- **Requirement**
Leaving out all pictures, return exactly the lines from the one that contains "You are a computer-use agent." through the end of the data below.

[Stored data]
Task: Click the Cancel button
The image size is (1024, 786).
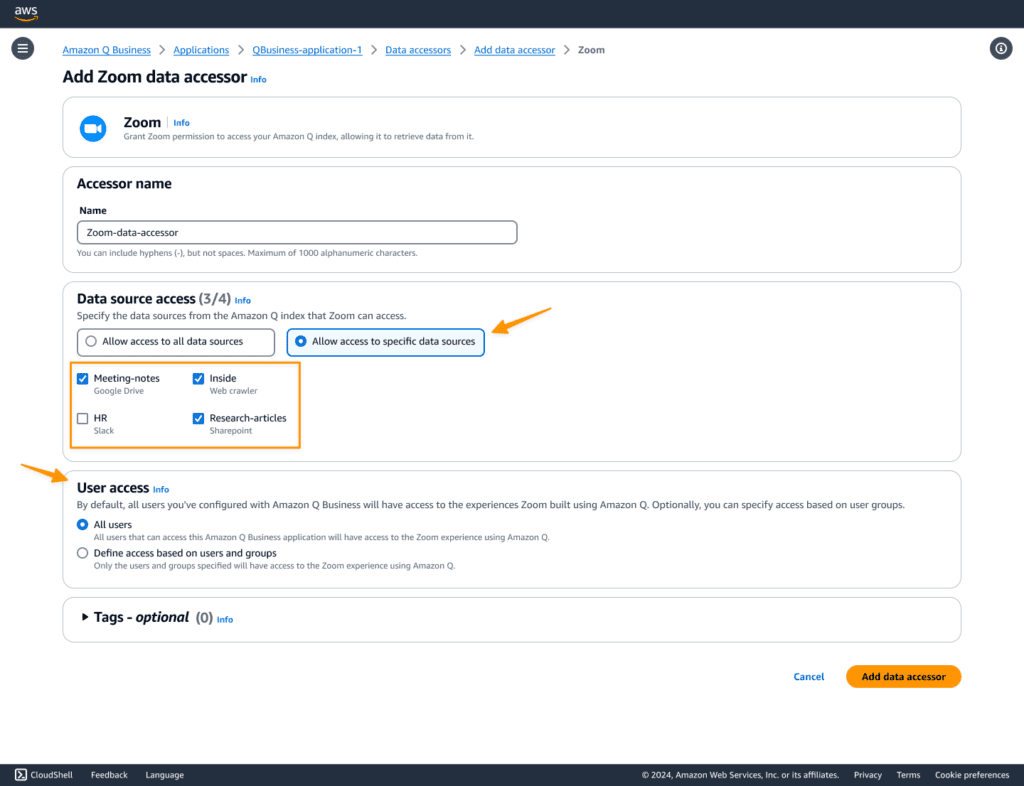Action: pos(808,677)
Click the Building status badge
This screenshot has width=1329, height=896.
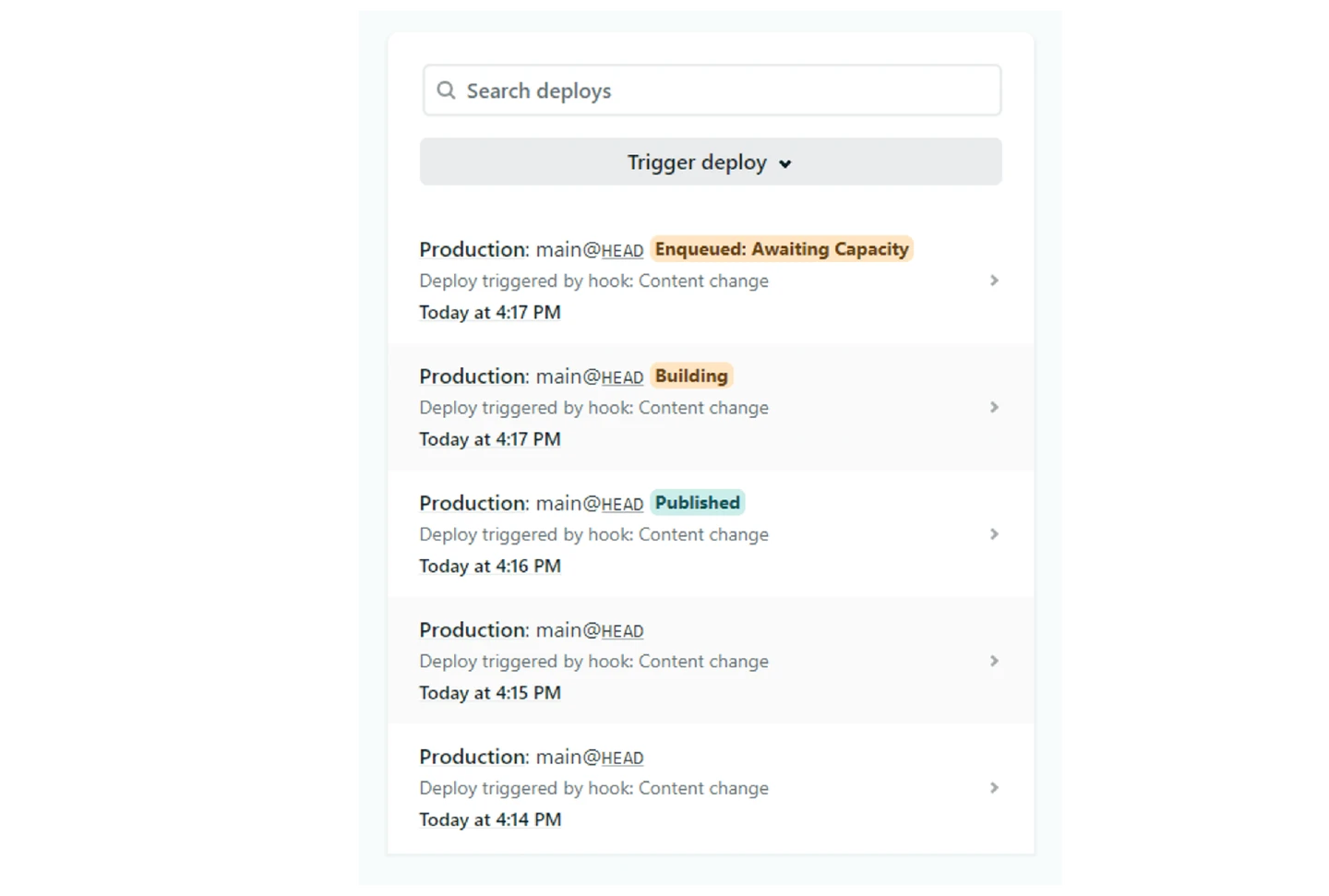tap(691, 376)
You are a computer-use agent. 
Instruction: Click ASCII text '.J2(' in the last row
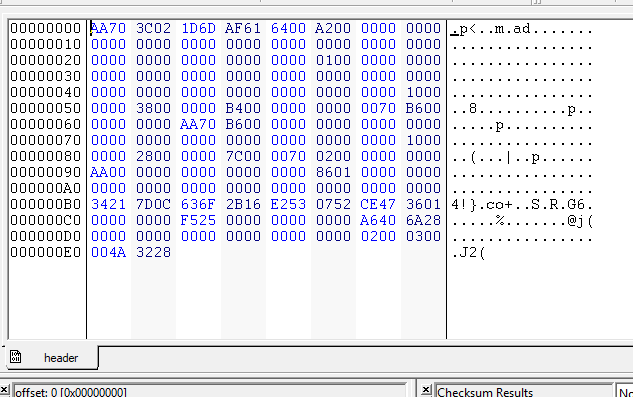click(468, 253)
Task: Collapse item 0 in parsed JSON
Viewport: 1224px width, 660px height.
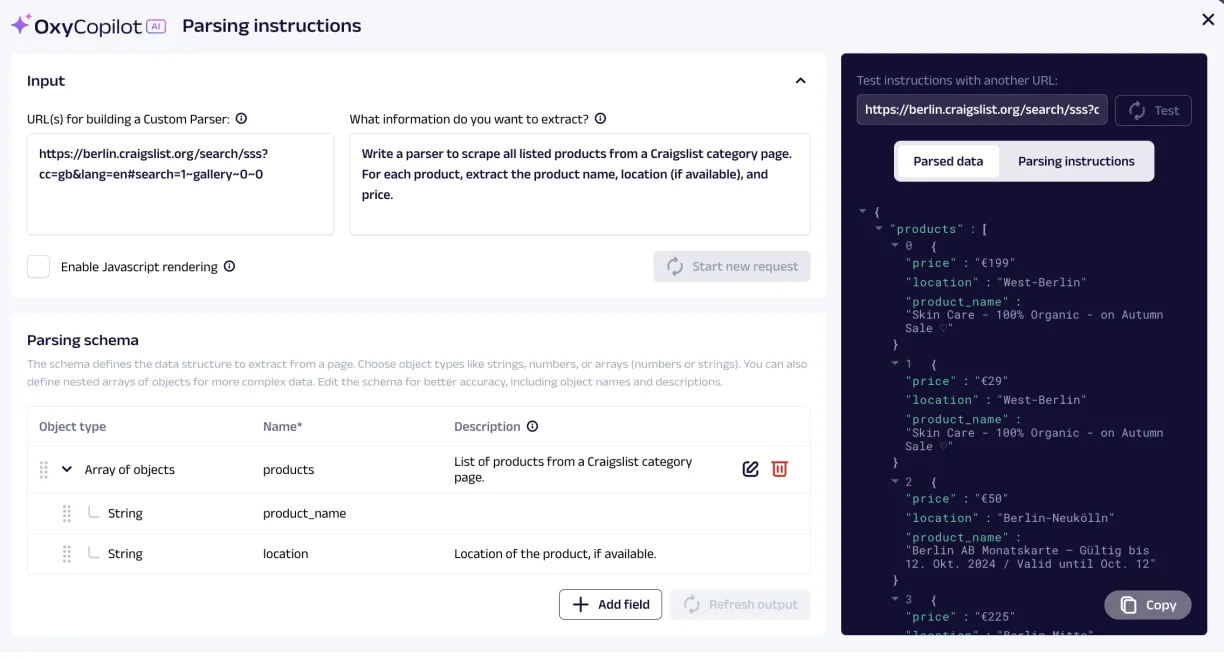Action: 895,246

- **Response**
You are a computer-use agent. 
Instruction: Click ASCII text '.J2(' in the last row
click(468, 253)
Task: Collapse item 0 in parsed JSON
Viewport: 1224px width, 660px height.
Action: 895,246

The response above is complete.